When Emraan Hashmi's Kabir Anand is not fighting enemies on dangerous territories, he is teaching William Shakespeare, and his importance which he himself did not know of when he was a child, to school-going students.
The series Hashmi is acting in, however, is no Shakespearean play, for it suffers from major issues -- more dramatic that the titles given to the seven episodes in the first season, all borrowed from the bard.
'Bard of Blood', based on Bilal Siddiqi's largely unknown novel of the same name, derives much of its inspiration from the 'Bard of Avon' for it calls its hero -- the battered Anand -- Adonis (code name: Ado). Early into the first season, in one scene, he walks into the bathroom only to be outdone by a handful of men -- a complete rip-off from a Bollywood movie scene. That the entire series looks like "ripped off" from a lacklustre Hindi spy thriller is a different matter altogether.
The locales are beautifully shot -- Ladakh becomes Balochistan -- and the long-drawn shots are examples of good cinematography (by Chirantan Das).
Same cannot, however, be said about the direction. Director Ribhu Dasgupta employs a rather messy style when it comes to handling the many issues emanating from the series. There are multiple threads. But they are irresponsibly intertwined, with no sight of getting detangled any time soon (at least not during the runtime of the first season). In Dasgupta's defence, however, it can be safely said there is little he could have done with the material (Siddiqi is the creator alongside Red Chillies' revenue head Gaurav Verma) he had.

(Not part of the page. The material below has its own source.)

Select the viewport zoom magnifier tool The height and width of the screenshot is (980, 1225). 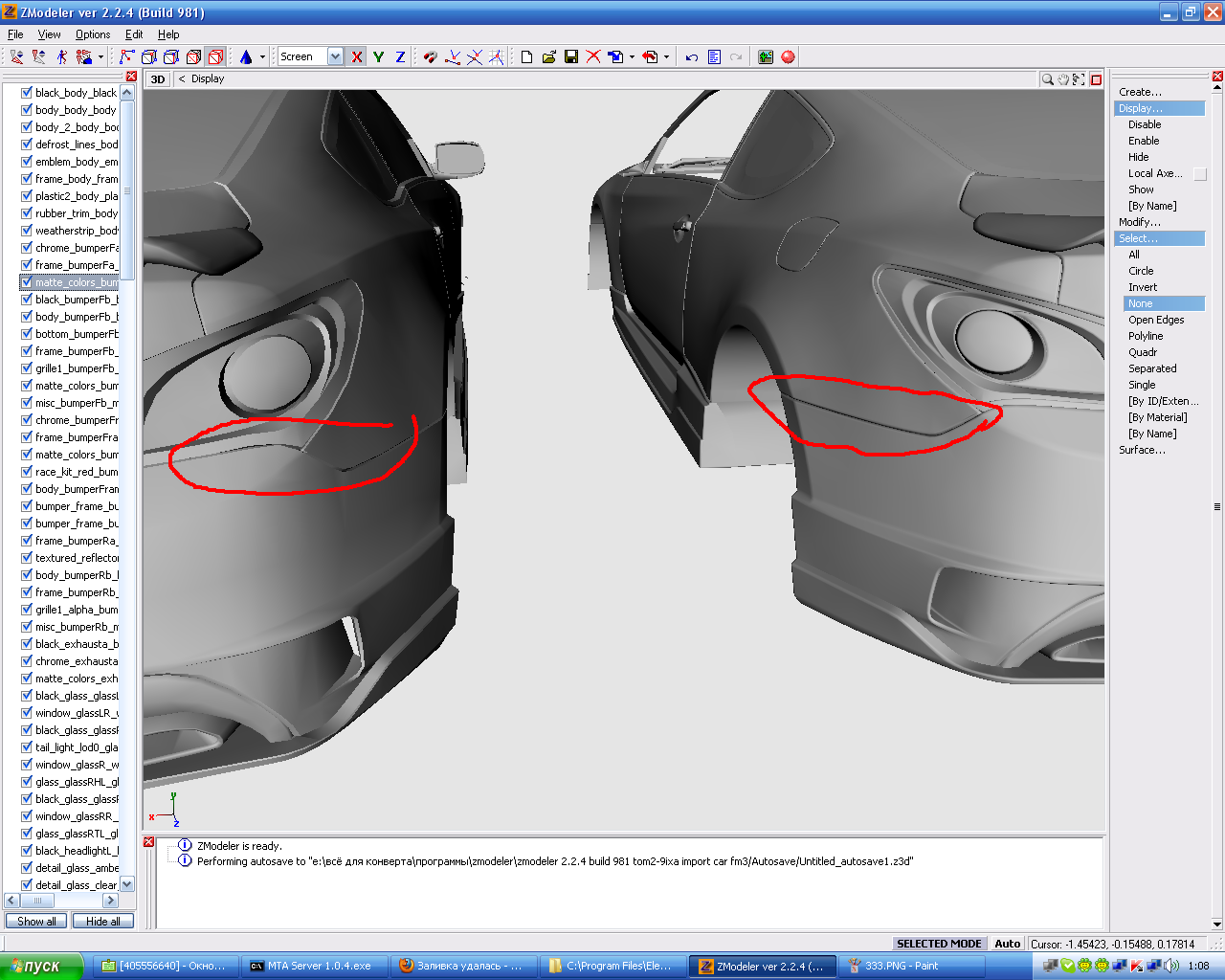[x=1048, y=79]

There is a lucid carelessness in depicting the region. And the people. There are no kohl-eyed Muslims in the worlds of 'Raazi', and Amazon Prime's 'The Family Man'; and not every other person of this community is a wretched villain waiting to molest children and women. What 'Bard of Blood' could have taken a chill-pill with would be Islamophobia and Xenophobia -- especially in today's day and age where the world, especially the East, is demanding for more progressive cinema.

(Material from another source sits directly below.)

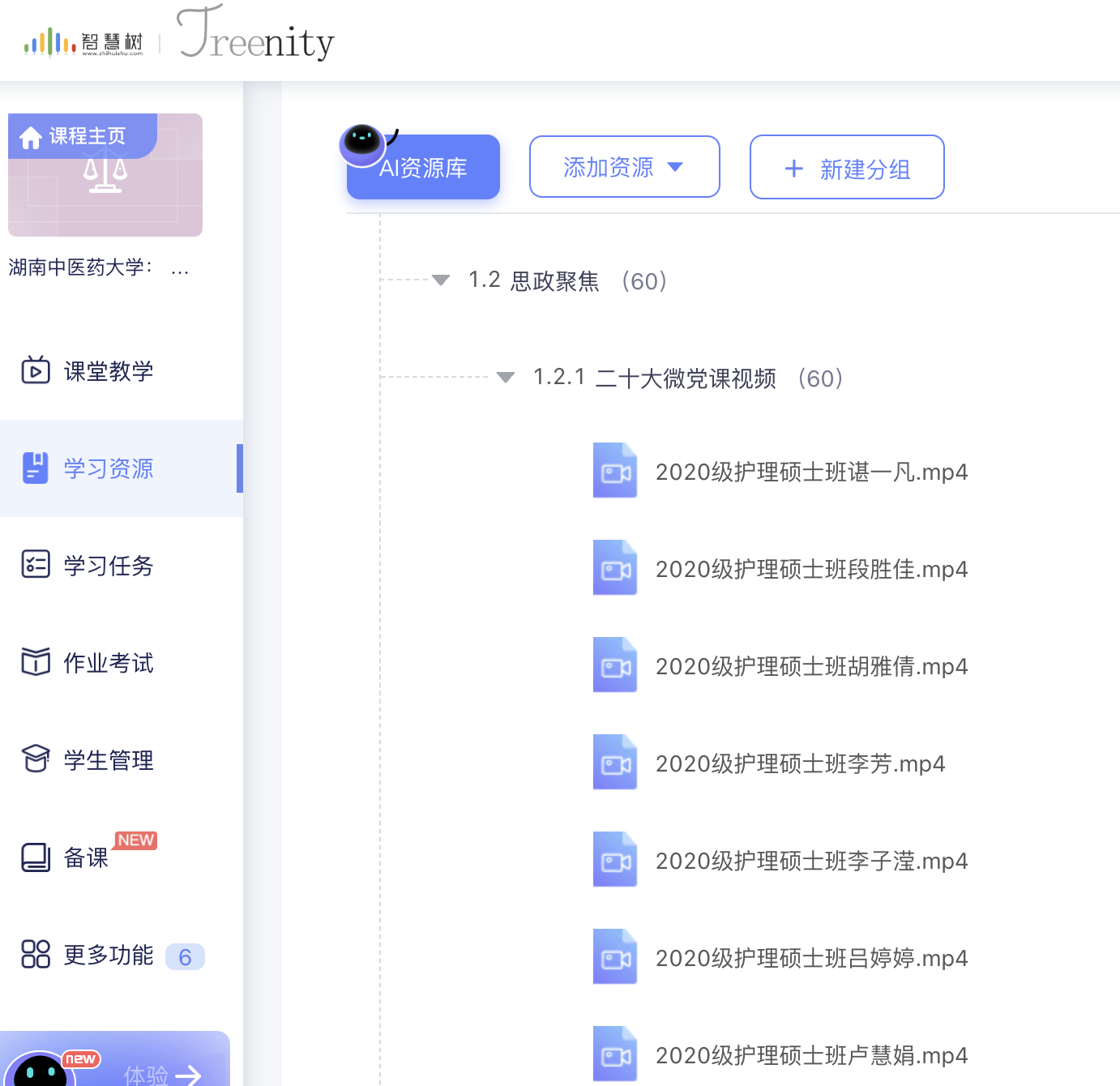Open the 添加资源 dropdown
The height and width of the screenshot is (1086, 1120).
624,167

More progressive, and surely not more stupid. In one scene, a Pakistani intelligence agent plugs an enemy pen-drive into a machine connected to the Internet. Air-gapped computer, anyone? Then there is the pointless romantic track; it did not exist in the book (I confess I haven't read the book but have been told the book did not have involvement of any ex-flames). The characters talk a lot (uff, they do), but tell us nothing. There are scenes which could have been shot better -- depicting scenarios and situations by just them and not by words, but the characters are asked to speak, and tell irrelevant information.
Coming to editing, 'Bard of Blood' feels disconnected at times, and it feels like scenes have been chopped off in places. There's a scene where Vineet Singh, who plays a sleeper Indian agent in Balochistan, (and I am quite sure of it) must have re-dubbed his lines. The track looks off, and it's glaringly visible.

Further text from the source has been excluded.